In my opinion, that is a frustrating workaround to have to type that over and over for fields that you don’t want accessing outside of your intended scope. In C#, for example (I don’t know how the hxcs library works), you have access modifiers which are: public, private, protected, internal, and sealed (sealed only works on classes). Obviously if you want specific target language functionality, then you might as well just program in that language instead of Haxe, as the Haxe meta-“functions” are an unnecessary bloat and makes code hard to read after a while.

I suppose it just depends on the kind of thing you’re working on, but I can’t imagine trying to create a web server using Haxe having php, java and c# (asp.net) targets. Not only would you need a lot of abstraction and compiler conditionals, but a good understanding of each of those targets so that you can understand how to build your Haxe application.

Now this takes me to a question that is off-topic, but I’m going to ask it anyway… Is the aim of the Haxe language to essentially remove the need to learn so many languages and take away the burden of needing to learn them, or does it have some other aim that I have not heard of yet?

From what I can tell, learning Haxe is easy, but understanding how to build something for a particular target language is difficult to master as you may still require knowledge of that language. The Haxe core API does take away some of the most tedious of tasks, such as IO and XML/JSON parsing, but for things specific to a particular problem - like a web server, or even a GUI abstraction kit for Windows .NET/Mono or Qt - it seems the solution is to know all of those environments and languages to understand how they work.

I was thinking of using threejs and then saw a library for it in Haxe, but considering it’s just an extern and nothing more, I might as well just use JavaScript at that point. OpenFL, which I have used up to this point and will continue to use, I am using because it genuinely takes away a lot of the burden of learning so much, which is why I like using OpenFL.

A lot of Haxe libraries, from what I can tell, are just externs for one target language, which in my opinion is completely useless.

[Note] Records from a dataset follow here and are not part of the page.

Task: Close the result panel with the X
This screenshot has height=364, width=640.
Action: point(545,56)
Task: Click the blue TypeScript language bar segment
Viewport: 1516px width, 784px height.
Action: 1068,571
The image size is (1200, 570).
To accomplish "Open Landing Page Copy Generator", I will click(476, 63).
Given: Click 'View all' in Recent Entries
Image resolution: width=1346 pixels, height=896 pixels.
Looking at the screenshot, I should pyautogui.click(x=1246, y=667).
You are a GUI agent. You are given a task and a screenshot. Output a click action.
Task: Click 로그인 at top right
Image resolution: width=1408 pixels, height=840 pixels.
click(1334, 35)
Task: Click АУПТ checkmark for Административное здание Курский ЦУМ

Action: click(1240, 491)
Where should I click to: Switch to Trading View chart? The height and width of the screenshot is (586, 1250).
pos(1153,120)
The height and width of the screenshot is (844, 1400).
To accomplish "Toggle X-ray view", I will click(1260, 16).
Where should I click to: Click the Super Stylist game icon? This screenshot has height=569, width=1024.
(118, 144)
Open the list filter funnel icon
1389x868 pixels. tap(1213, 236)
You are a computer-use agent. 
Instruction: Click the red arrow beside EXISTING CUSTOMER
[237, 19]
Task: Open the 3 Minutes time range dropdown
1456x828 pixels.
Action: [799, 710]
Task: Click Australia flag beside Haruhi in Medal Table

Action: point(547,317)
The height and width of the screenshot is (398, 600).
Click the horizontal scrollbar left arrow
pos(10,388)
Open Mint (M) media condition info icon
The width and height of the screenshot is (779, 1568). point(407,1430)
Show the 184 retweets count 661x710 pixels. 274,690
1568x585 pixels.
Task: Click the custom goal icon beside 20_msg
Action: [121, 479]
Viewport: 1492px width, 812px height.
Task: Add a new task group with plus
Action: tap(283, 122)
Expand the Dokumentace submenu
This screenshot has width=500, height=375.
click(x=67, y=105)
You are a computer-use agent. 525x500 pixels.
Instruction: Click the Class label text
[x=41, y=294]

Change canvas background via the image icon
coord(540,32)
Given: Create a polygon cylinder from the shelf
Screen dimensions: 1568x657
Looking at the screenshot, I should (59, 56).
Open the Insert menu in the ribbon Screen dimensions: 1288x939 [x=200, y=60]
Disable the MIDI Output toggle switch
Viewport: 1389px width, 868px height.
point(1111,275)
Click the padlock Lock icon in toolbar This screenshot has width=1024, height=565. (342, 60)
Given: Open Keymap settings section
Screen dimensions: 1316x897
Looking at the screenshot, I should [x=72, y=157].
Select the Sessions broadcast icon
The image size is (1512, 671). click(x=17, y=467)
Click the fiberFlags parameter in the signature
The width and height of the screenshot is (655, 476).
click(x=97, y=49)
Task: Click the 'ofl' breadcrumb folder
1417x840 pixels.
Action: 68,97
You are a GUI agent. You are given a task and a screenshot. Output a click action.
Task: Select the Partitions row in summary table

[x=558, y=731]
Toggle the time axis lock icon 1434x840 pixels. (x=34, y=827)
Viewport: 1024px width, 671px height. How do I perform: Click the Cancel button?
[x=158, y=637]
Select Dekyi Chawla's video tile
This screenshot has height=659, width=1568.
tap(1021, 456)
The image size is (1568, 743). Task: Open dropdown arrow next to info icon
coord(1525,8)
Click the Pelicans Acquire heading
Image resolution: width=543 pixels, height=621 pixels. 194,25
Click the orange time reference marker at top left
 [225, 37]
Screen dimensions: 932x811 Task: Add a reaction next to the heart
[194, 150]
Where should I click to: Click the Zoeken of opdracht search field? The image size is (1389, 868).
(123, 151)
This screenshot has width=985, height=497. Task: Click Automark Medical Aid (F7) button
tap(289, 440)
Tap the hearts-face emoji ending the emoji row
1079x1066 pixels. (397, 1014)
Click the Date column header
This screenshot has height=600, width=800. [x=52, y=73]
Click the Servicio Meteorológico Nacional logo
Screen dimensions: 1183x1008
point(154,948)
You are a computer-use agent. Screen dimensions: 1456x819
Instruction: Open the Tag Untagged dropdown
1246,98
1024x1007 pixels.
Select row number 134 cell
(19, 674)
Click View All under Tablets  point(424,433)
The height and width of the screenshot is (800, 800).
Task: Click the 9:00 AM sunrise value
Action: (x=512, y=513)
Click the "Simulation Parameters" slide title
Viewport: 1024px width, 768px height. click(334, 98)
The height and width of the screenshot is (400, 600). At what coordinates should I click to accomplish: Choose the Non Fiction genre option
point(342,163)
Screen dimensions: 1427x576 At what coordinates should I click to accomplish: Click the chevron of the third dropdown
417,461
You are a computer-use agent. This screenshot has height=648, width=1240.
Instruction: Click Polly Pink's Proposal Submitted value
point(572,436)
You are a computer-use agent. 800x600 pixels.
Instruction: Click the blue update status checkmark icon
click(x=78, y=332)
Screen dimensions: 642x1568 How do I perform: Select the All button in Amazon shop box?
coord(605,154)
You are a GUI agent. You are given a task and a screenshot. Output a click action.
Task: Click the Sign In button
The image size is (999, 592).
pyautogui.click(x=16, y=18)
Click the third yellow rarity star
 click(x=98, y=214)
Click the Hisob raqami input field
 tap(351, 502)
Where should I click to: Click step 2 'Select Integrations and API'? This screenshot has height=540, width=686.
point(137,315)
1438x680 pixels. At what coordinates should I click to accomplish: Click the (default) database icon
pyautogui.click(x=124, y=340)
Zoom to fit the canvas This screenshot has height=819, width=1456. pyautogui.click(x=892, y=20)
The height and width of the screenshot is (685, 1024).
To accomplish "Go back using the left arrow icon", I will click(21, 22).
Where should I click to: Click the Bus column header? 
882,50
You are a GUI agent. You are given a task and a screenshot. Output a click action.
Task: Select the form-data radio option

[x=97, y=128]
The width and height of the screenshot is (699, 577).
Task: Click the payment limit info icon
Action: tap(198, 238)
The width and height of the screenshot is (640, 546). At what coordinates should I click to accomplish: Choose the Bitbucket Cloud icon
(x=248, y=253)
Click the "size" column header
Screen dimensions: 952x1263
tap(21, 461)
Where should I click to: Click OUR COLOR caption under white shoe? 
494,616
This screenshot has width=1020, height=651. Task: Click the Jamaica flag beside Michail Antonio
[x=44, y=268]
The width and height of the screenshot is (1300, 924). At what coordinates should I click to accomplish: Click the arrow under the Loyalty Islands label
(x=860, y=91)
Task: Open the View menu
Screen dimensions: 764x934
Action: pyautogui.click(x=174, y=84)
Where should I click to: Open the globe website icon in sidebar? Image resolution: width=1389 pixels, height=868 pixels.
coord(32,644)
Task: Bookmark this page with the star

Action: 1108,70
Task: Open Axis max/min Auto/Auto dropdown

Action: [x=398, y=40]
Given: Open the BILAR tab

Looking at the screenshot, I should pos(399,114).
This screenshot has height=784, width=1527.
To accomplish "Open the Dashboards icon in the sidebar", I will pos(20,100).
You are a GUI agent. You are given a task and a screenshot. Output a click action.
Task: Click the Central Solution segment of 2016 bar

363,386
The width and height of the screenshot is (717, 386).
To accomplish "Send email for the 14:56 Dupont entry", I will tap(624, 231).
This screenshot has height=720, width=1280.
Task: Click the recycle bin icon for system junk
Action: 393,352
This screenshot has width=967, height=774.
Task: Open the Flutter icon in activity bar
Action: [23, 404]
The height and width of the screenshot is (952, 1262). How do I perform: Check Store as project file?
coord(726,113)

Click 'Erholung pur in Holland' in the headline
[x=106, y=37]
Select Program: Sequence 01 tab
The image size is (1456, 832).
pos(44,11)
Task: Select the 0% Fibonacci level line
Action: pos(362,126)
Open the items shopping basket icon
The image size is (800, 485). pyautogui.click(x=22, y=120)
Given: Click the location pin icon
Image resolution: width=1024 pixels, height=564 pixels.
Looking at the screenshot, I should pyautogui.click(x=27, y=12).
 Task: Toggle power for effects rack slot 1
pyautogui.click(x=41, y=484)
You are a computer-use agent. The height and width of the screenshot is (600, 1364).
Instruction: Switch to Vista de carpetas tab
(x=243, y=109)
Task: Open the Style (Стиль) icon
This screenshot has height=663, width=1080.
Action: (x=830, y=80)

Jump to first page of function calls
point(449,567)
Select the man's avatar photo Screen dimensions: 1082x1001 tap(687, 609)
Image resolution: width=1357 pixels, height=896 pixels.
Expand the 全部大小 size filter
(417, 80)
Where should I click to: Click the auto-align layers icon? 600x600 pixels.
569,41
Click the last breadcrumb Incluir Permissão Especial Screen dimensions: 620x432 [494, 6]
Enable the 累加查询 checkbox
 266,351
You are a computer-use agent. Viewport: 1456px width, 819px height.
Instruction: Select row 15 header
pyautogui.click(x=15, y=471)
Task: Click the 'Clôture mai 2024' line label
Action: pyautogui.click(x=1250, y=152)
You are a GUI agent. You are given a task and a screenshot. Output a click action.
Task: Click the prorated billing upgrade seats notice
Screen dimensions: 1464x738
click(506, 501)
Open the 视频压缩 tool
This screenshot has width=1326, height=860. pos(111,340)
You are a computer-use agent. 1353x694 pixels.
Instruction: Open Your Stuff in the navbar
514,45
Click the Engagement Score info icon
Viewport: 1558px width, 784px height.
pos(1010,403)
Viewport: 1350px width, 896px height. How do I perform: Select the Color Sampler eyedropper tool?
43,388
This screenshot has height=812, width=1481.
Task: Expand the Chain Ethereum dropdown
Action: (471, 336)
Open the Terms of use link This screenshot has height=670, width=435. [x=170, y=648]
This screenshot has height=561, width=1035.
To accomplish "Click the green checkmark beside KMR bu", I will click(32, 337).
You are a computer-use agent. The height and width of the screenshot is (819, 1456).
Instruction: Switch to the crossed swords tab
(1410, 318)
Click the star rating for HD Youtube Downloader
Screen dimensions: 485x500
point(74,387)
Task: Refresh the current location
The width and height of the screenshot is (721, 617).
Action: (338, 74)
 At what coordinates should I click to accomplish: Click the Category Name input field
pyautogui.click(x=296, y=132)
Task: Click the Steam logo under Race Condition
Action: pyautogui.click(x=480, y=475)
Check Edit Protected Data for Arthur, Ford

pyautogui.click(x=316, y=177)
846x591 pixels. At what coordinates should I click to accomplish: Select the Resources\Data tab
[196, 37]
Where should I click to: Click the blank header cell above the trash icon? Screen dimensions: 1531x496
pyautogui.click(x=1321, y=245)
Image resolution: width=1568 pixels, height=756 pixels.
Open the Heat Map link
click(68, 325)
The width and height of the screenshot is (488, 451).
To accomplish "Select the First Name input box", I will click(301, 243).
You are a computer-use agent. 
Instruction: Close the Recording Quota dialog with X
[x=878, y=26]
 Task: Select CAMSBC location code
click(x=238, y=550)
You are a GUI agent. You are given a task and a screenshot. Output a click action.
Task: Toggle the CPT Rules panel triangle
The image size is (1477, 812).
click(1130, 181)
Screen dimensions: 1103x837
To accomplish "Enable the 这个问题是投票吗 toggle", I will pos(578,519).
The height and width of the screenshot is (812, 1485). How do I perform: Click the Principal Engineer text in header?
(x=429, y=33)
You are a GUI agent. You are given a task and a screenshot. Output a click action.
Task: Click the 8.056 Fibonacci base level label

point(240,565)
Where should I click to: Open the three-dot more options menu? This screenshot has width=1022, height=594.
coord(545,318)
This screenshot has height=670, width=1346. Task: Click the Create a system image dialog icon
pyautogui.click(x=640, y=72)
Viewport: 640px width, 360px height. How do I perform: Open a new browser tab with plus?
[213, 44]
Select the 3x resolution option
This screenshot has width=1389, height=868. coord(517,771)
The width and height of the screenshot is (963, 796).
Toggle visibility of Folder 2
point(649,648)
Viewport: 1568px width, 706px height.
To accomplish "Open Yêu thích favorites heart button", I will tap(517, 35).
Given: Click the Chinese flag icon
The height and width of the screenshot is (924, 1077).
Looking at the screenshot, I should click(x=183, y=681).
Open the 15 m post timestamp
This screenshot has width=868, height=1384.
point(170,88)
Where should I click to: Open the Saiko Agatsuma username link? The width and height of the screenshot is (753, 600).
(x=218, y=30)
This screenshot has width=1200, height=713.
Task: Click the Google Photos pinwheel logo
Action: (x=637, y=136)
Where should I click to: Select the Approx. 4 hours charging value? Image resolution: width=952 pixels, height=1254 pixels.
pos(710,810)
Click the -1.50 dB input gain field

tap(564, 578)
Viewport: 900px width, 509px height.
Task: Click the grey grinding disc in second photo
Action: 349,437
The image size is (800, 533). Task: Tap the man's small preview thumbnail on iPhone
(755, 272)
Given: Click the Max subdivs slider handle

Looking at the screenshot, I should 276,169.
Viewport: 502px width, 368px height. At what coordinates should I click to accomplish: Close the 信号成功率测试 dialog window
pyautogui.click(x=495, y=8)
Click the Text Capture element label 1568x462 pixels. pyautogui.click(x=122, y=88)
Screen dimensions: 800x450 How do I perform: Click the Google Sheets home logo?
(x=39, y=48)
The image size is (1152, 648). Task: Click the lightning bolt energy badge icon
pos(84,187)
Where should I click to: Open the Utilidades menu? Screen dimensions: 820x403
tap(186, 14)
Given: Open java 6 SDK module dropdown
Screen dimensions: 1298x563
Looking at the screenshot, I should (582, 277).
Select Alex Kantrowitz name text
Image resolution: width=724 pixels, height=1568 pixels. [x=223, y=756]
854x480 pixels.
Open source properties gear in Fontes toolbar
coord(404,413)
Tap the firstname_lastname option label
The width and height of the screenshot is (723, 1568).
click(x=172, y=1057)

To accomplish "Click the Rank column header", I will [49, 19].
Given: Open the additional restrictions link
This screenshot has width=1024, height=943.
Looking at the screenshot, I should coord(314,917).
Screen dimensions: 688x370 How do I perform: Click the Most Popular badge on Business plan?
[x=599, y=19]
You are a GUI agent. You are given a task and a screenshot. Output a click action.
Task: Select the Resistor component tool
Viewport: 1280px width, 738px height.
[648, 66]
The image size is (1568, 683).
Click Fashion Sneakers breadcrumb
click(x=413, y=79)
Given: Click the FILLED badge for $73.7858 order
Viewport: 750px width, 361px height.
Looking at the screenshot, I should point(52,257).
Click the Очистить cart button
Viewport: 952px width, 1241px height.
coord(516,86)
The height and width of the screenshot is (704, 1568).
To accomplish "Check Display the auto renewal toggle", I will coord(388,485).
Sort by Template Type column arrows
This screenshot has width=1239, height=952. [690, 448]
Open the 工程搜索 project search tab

I think more libraries like OpenFL need to come out to make things like web development easier, application GUI developer, database server development, etc. That’s where Haxe shines.

Now going back to the topic on-hand, I realise there are ways in which you can force the compiler to say “don’t make this class available to the public, I want it internal”, but that encourages ugly code with insane conditionals.

I wonder how you can organise your code so that the target languages that you intend to build on do not interfere with existing code bases which target other languages that do not support the former. For instance, you can have a code base for a web server that is designed for ecommerce, and you have multiple clients that use different technologies, One PHP, one C#. You can easily compile your codebase into that target language, but then one language doesn’t understand protected and the other doesn’t understand partial classes. The solution? Wrap compiler conditionals around everything until it works, wrap additional accessor methods around those functions that will work in one language but not the other.

I can’t imagine how infuriating that would be.

I agree, I think that the promise of Haxe really shines when you take the time to build a library that (in a reasonable fashion) takes the burden of environmental differences and binds them together. That, I think, is why they have communicated Haxe as a “cross-platform toolkit” – it provides us the tools we need to make OpenFL great, and C++/HTML5/Java/whatever targeting from the same codebase possible :wink:

I think Haxe is consistent in how it handles private, it’s a compile-time, not a runtime feature.